What the task asks: What is needed is an exact copy of the lines in the listing below, from the one with "Image resolution: width=1568" up to and including the one with "Task: Click the PayPal logo icon", with no other lines.

Data for processing:
|---|
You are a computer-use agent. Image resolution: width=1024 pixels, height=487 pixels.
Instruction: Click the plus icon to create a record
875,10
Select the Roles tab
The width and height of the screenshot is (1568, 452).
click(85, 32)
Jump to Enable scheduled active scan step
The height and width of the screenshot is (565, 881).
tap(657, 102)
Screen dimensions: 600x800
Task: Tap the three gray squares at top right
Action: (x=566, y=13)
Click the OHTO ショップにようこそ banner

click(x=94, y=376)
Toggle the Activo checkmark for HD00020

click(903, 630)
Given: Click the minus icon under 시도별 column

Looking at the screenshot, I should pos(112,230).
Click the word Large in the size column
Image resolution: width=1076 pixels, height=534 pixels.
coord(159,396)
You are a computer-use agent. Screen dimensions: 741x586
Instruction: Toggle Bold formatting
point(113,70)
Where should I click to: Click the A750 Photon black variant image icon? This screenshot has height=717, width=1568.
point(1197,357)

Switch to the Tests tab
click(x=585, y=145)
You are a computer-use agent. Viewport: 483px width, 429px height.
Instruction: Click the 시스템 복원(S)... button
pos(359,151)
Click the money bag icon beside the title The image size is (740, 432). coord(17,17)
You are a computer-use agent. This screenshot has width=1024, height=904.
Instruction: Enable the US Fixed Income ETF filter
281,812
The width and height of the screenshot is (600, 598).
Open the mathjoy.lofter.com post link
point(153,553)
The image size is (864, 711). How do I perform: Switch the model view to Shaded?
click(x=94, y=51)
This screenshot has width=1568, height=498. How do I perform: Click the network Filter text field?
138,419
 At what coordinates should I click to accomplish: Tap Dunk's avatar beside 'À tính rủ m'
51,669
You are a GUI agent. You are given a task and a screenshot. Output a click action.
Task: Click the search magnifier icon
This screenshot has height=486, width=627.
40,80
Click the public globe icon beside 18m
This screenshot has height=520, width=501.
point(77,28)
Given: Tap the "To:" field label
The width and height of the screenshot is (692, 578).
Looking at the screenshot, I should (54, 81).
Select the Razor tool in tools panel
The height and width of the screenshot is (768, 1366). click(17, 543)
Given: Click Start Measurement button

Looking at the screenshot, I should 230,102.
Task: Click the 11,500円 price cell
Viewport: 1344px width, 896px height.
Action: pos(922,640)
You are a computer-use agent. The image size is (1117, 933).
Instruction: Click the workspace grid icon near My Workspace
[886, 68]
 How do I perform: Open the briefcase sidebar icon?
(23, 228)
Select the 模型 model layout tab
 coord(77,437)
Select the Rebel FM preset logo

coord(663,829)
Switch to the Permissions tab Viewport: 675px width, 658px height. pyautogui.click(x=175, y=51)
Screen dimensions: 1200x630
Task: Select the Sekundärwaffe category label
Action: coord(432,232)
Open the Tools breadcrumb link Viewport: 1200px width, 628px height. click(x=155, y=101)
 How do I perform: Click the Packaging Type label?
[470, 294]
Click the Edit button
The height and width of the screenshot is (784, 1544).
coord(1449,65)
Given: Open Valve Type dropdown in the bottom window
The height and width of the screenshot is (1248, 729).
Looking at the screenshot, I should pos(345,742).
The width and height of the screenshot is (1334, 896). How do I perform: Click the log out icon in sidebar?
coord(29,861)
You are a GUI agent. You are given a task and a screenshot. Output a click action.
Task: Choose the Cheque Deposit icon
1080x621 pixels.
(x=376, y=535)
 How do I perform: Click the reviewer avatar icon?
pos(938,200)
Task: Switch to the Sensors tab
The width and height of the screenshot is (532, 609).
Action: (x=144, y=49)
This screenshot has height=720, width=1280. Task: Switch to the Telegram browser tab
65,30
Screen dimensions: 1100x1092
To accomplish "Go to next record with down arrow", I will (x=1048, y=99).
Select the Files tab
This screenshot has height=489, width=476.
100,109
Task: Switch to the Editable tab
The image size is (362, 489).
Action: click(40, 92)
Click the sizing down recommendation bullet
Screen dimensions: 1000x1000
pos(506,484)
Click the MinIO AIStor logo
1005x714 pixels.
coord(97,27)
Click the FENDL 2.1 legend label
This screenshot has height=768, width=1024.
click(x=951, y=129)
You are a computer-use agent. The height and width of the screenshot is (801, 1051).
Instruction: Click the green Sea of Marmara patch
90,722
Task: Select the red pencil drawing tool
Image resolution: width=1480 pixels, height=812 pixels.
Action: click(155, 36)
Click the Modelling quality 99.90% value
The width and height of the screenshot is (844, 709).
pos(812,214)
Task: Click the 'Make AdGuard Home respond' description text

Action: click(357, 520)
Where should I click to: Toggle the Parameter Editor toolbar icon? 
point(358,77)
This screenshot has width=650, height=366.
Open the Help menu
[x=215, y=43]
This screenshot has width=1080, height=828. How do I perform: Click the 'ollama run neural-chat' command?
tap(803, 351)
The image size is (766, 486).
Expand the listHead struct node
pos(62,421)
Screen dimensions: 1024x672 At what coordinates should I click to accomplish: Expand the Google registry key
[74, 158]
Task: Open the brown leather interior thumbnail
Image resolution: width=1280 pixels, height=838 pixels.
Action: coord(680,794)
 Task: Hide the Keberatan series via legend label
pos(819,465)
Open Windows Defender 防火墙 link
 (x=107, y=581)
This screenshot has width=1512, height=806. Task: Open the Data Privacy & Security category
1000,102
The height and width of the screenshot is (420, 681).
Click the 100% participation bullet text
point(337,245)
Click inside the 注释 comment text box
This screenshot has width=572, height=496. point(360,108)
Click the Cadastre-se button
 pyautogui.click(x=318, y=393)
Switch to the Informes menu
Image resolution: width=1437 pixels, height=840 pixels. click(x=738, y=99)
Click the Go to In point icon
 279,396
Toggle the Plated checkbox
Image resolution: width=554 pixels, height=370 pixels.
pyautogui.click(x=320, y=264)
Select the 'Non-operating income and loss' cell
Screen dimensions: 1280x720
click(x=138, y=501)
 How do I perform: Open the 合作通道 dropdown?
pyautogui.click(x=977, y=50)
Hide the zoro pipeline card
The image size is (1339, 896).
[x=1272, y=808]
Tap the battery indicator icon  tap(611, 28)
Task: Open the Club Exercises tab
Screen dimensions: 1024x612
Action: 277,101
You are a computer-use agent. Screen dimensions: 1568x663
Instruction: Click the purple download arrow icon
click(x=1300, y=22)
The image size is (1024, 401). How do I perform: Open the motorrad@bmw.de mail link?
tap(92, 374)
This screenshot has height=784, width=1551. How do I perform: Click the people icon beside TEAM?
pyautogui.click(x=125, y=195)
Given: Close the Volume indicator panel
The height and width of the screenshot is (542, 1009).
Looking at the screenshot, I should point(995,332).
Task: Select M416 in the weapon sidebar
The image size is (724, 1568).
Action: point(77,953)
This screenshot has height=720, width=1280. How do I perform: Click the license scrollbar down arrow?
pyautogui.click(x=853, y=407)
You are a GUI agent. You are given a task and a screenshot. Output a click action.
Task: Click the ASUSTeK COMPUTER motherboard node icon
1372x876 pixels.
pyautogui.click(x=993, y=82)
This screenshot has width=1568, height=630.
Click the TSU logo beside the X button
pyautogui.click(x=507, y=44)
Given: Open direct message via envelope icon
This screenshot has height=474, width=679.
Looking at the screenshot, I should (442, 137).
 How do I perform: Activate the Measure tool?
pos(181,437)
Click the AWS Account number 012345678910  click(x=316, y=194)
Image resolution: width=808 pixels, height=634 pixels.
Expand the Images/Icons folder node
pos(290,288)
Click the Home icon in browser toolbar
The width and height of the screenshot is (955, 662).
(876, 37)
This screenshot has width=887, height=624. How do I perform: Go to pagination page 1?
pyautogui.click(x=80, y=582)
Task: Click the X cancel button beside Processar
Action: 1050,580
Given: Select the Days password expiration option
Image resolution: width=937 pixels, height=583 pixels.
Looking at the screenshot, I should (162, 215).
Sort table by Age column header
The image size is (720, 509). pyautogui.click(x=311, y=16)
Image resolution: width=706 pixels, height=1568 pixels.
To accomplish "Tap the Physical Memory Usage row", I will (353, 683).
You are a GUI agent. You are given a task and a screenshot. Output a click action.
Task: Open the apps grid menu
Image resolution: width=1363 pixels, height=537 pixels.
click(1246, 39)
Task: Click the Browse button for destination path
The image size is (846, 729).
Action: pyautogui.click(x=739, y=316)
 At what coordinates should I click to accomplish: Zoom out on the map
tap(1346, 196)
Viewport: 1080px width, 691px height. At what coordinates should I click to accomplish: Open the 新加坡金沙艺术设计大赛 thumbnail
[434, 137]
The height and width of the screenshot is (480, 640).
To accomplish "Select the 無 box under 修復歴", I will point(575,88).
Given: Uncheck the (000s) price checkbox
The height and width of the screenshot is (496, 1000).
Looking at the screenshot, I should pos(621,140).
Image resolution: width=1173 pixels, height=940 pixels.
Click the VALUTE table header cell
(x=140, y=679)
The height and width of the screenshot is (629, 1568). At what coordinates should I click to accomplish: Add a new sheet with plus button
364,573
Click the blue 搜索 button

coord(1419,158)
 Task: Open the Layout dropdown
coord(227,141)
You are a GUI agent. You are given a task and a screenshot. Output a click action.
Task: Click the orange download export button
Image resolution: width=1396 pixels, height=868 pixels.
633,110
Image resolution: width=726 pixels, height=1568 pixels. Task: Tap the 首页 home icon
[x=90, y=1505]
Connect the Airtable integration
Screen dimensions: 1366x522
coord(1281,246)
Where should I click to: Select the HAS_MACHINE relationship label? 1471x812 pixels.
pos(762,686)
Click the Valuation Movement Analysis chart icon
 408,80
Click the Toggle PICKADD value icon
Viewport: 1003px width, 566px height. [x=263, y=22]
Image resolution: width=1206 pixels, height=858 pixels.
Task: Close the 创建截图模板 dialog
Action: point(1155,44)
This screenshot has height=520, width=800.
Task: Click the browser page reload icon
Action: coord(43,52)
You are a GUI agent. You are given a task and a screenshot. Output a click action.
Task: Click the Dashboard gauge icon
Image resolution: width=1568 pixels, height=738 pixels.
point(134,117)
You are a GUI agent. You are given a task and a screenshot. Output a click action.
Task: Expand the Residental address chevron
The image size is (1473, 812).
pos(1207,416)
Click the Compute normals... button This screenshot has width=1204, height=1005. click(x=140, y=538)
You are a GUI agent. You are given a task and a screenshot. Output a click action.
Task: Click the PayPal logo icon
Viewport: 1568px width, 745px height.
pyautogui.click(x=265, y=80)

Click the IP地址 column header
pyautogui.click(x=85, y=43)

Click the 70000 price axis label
|---|
Written answer:
Image resolution: width=1568 pixels, height=738 pixels.
point(134,117)
You are a GUI agent. You are given a task and a screenshot. Output a click action.
Task: Expand the Residental address chevron
The image size is (1473, 812).
pos(1207,416)
Click the Compute normals... button This screenshot has width=1204, height=1005. click(x=140, y=538)
You are a GUI agent. You are given a task and a screenshot. Output a click action.
Task: Click the PayPal logo icon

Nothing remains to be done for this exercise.